* [Exercise data]:

-.-.-

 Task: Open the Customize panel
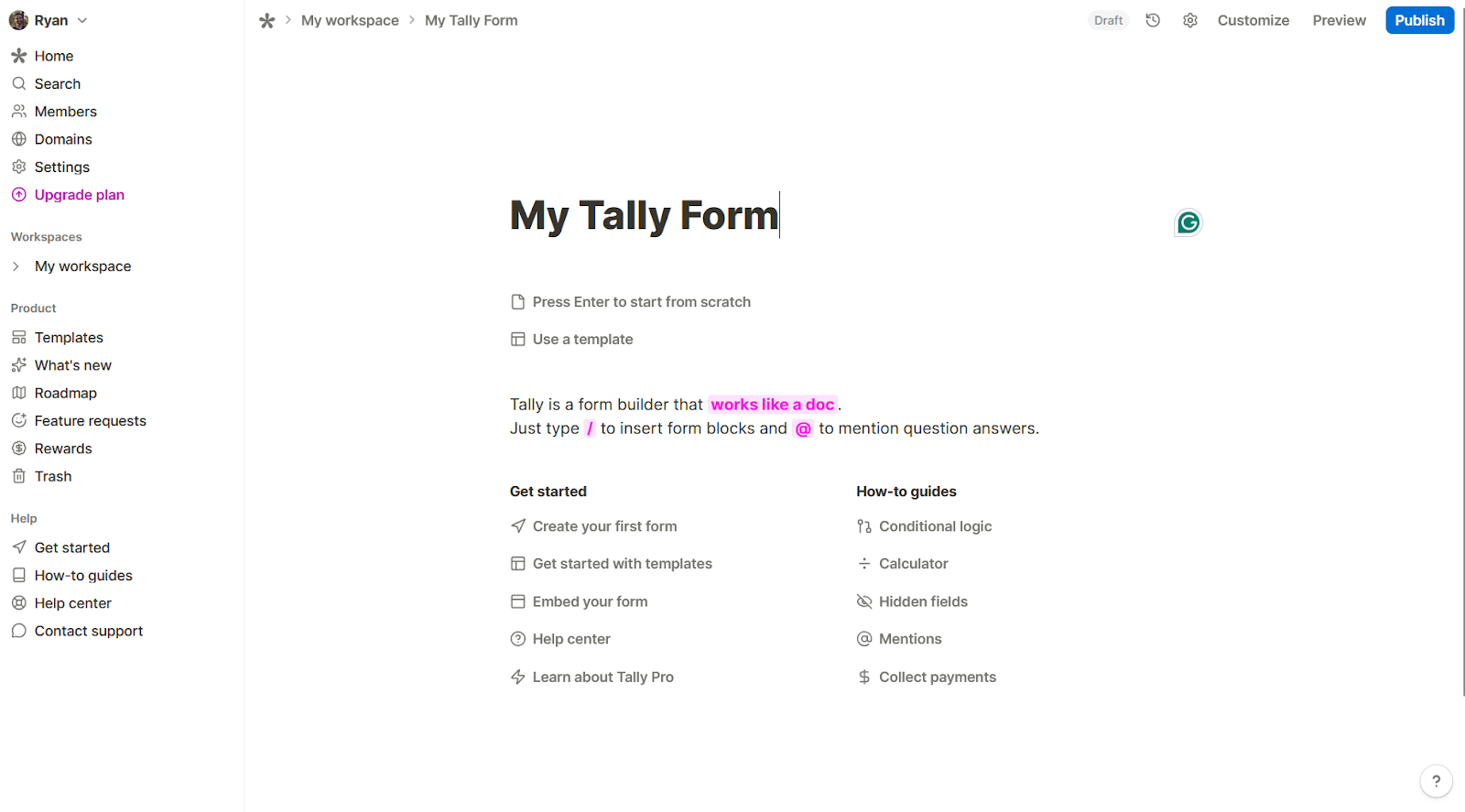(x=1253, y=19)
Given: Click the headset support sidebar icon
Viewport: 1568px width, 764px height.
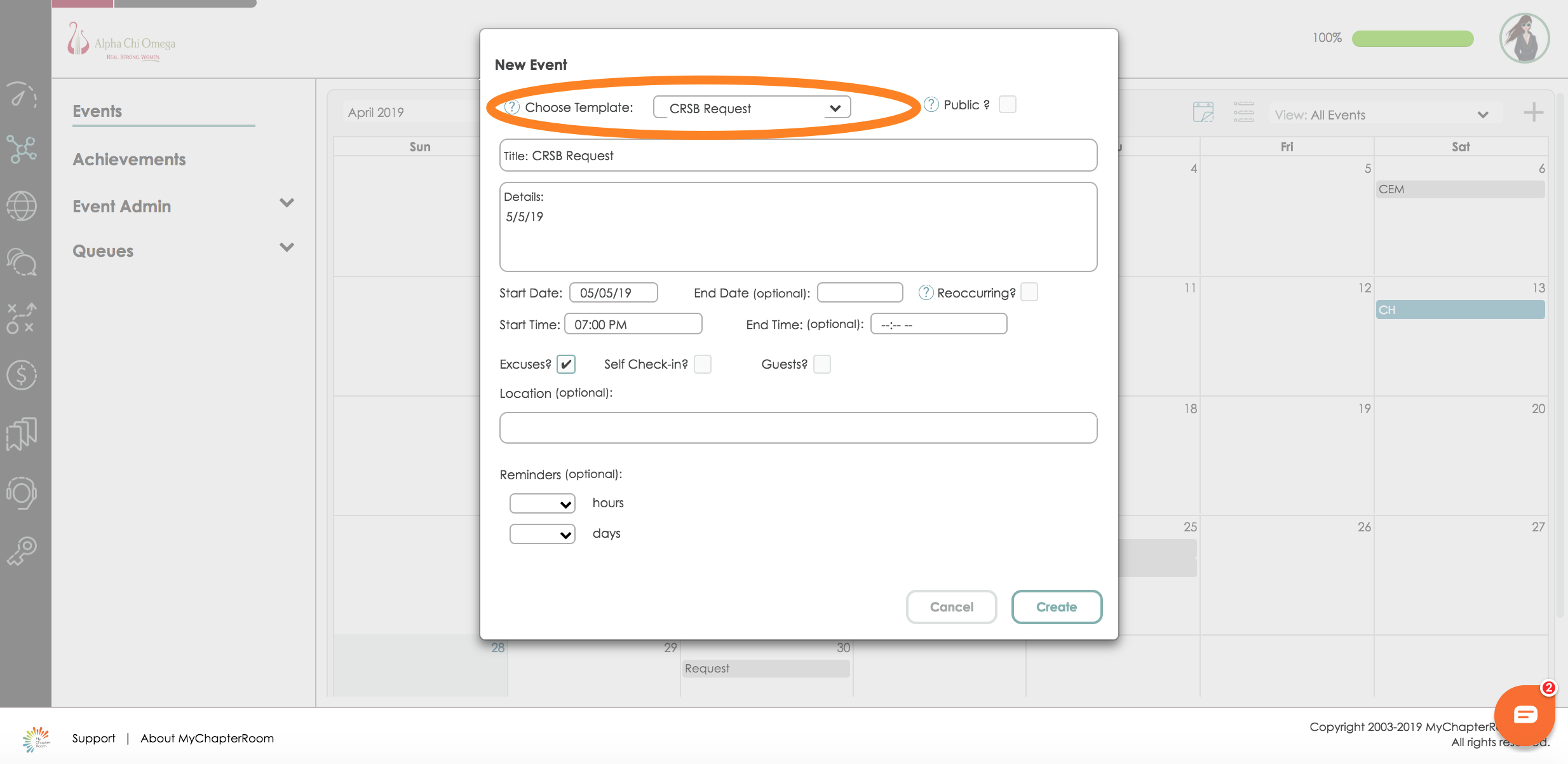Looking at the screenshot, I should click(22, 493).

-.-.-

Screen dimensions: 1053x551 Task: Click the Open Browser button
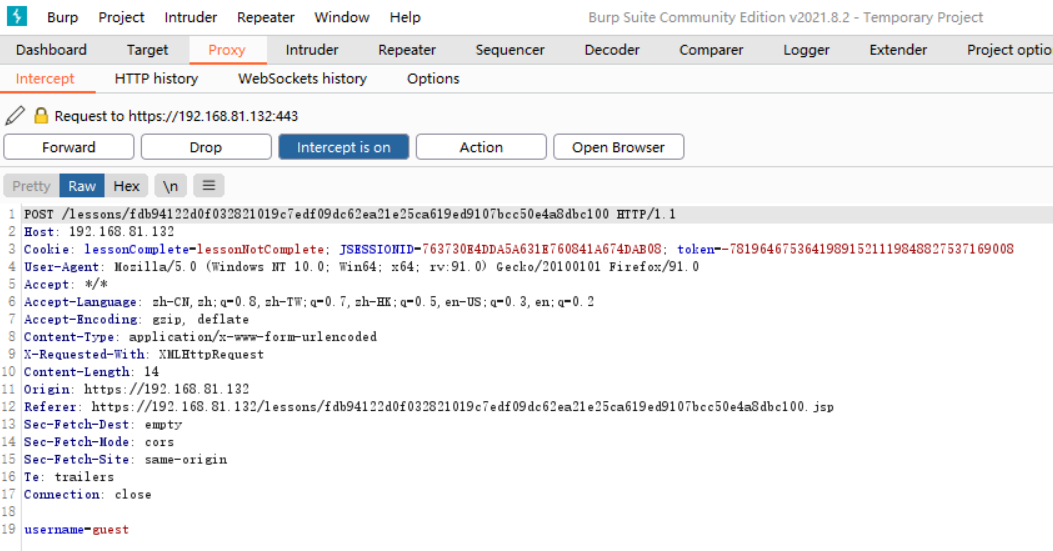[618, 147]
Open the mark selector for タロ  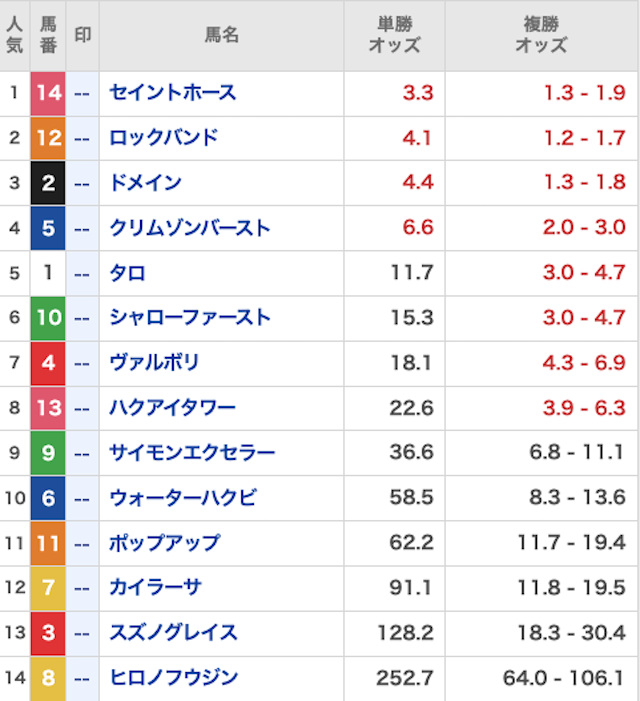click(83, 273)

-.-.-

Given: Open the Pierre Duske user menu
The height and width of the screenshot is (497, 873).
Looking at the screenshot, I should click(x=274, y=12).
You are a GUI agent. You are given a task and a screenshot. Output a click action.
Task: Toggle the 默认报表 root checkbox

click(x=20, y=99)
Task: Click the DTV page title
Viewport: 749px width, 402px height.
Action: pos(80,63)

-.-.-

* [Task]:
Swap "title" for "heading" in the lines starting with the one that contains "Task: Click the DTV page title" and going on through the one that contains "Action: pos(80,63)". Give only those lines again, with everything else unchanged.

* [Output below]:
Task: Click the DTV page heading
Viewport: 749px width, 402px height.
Action: pos(80,63)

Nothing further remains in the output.